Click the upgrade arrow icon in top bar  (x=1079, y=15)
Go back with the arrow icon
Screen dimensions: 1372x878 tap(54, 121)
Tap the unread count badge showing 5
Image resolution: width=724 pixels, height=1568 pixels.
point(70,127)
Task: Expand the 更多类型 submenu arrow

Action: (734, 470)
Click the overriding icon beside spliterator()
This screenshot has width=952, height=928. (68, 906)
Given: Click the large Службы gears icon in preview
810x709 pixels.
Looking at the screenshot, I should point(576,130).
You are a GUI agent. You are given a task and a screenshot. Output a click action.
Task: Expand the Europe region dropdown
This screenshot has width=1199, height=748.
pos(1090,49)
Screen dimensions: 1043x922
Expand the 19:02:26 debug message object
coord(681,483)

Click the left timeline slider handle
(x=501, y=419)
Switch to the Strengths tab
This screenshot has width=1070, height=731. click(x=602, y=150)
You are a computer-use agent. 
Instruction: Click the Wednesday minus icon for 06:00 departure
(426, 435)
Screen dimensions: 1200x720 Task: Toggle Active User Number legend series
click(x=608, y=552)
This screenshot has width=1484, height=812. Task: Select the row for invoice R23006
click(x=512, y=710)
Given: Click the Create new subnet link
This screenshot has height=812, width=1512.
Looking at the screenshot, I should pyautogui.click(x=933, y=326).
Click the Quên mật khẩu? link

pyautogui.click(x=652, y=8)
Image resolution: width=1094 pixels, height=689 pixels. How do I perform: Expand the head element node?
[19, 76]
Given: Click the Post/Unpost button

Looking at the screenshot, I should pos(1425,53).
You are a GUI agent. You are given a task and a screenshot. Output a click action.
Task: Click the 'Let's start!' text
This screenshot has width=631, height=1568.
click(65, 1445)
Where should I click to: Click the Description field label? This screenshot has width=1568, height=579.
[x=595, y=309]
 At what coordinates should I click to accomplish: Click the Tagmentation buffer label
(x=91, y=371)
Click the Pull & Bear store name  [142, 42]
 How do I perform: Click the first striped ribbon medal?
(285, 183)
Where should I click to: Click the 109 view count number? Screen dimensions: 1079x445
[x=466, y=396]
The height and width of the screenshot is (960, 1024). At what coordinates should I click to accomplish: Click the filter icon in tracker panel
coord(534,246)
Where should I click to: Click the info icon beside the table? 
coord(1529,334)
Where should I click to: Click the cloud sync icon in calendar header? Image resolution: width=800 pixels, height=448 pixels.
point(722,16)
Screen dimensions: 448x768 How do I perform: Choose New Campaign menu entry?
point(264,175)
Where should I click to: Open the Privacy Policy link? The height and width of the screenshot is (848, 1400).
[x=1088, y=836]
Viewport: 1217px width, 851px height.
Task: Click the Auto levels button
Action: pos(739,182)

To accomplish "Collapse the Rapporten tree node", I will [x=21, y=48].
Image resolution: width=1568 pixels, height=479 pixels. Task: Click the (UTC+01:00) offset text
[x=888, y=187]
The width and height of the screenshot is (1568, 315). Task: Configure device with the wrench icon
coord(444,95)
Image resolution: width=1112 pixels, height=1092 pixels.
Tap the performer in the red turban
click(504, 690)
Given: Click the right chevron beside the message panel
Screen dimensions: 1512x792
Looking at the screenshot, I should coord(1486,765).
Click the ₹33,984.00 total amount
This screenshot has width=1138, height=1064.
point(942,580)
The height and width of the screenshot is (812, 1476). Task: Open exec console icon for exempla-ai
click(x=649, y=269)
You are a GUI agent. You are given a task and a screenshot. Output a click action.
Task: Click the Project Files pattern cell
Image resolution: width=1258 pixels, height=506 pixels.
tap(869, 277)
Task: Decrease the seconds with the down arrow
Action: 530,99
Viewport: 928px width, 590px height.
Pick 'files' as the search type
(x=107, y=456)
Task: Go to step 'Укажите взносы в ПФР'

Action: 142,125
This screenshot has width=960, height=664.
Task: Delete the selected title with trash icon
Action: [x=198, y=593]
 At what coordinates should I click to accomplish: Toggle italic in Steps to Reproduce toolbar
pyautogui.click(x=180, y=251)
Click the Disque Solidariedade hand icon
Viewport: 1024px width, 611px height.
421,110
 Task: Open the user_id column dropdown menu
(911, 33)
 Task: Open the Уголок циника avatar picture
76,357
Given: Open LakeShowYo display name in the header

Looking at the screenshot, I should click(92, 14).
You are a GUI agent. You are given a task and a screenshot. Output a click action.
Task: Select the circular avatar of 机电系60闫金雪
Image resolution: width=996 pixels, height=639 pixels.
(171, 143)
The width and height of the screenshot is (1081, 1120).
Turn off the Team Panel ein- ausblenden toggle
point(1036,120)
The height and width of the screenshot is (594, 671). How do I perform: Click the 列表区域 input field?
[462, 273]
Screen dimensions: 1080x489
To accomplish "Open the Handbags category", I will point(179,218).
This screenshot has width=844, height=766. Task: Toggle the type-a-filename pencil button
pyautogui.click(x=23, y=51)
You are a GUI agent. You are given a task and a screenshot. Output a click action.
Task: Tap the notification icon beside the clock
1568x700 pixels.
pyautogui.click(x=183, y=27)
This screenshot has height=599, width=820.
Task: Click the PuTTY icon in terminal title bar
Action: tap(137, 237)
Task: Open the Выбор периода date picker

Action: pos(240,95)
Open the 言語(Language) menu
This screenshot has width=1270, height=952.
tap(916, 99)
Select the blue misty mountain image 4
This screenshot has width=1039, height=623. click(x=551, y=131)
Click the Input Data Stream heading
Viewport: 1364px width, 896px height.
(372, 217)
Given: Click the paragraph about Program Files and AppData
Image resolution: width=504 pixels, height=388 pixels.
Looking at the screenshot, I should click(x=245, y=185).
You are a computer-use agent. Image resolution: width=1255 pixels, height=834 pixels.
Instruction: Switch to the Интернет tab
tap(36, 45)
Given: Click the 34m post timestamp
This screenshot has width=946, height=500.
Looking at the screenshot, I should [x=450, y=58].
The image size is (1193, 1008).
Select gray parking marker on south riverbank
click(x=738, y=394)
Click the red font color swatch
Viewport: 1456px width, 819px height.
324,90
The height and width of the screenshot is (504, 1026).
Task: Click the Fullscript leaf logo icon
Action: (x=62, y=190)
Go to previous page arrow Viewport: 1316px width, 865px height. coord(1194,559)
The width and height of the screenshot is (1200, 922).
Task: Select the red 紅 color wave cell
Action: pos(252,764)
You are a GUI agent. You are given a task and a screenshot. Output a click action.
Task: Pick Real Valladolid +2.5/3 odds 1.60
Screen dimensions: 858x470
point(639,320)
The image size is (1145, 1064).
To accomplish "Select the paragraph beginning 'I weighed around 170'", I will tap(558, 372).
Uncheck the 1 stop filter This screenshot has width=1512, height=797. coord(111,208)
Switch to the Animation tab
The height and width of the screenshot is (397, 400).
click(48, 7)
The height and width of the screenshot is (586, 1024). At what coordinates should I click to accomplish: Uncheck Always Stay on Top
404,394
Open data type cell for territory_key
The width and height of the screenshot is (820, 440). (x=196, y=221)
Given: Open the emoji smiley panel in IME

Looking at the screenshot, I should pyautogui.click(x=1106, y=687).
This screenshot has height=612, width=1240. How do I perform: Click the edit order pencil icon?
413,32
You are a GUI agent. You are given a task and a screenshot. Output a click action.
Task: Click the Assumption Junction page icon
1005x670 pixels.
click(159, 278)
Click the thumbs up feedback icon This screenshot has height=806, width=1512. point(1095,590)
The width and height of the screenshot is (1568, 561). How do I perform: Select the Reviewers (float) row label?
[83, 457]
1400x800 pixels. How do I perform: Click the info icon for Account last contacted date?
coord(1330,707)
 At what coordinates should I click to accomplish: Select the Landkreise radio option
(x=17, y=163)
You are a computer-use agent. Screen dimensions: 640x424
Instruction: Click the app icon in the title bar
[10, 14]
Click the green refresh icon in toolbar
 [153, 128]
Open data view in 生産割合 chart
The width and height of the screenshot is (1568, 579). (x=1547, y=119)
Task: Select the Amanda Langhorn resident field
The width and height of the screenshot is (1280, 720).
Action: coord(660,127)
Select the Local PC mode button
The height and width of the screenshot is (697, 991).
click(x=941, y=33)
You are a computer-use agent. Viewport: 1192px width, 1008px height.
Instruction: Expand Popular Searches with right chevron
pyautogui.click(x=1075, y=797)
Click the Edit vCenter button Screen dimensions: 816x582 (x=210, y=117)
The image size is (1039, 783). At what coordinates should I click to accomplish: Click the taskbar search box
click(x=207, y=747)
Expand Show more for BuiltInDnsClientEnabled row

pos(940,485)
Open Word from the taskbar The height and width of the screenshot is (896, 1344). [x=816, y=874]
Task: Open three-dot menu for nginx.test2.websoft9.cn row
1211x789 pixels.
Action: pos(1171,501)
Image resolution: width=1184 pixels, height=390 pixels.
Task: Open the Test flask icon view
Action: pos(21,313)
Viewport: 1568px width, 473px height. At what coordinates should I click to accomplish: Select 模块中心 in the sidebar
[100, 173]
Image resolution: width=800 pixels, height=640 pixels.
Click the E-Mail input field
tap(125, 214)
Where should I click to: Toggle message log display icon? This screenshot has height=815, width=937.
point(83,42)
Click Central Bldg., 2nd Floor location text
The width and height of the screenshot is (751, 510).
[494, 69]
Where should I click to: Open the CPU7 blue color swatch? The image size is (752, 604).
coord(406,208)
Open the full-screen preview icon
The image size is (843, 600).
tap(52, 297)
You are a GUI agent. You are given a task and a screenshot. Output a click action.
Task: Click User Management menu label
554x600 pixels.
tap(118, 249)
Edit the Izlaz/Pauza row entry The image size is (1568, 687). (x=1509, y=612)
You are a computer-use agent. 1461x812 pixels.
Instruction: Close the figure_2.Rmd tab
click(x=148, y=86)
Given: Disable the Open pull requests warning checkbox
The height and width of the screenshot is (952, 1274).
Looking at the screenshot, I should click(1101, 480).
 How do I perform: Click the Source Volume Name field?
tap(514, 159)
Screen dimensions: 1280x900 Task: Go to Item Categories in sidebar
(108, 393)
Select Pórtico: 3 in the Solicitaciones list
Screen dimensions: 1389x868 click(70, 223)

------

Problem requirements:
List each line of the data above that contains the word "info".

Problem solution:
Where should I click to: Click the info icon beside the table? 
1400x800 pixels. How do I perform: Click the info icon for Account last contacted date?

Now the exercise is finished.